- _WORK INSTRUCTIONS_:
Below is a block of records. Copy every line in it that contains the word "computer".

(Data entries)
----
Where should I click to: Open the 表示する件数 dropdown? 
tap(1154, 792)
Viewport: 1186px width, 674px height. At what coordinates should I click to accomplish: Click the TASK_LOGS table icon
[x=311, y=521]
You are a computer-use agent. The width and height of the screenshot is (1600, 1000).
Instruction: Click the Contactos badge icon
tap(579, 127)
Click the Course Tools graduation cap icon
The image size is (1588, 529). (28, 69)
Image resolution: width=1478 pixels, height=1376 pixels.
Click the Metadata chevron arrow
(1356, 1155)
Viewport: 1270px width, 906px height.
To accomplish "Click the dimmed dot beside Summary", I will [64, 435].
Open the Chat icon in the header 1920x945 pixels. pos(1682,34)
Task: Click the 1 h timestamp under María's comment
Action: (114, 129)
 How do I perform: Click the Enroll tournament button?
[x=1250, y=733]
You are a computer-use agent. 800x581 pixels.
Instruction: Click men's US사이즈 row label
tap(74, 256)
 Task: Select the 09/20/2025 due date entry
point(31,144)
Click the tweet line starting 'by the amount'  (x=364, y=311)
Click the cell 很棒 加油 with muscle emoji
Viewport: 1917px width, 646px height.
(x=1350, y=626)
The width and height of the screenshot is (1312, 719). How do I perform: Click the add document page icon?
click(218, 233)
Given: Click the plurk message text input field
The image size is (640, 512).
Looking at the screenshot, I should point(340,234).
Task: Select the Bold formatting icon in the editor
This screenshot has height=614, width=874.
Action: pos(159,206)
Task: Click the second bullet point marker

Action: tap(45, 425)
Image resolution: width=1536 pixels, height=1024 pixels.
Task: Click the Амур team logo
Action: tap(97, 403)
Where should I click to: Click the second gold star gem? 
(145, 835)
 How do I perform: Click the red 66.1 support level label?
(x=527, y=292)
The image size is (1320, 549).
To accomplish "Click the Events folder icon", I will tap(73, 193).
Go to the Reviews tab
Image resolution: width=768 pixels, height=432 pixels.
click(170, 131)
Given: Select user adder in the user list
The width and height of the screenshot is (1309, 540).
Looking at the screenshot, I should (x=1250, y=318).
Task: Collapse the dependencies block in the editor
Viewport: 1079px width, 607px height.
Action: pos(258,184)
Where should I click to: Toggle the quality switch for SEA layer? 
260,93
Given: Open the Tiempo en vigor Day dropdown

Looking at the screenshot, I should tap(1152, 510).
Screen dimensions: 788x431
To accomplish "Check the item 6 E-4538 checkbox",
----
- _RESULT_:
You are a computer-use agent. The width and height of the screenshot is (1600, 1000).
You are a computer-use agent. 800x581 pixels.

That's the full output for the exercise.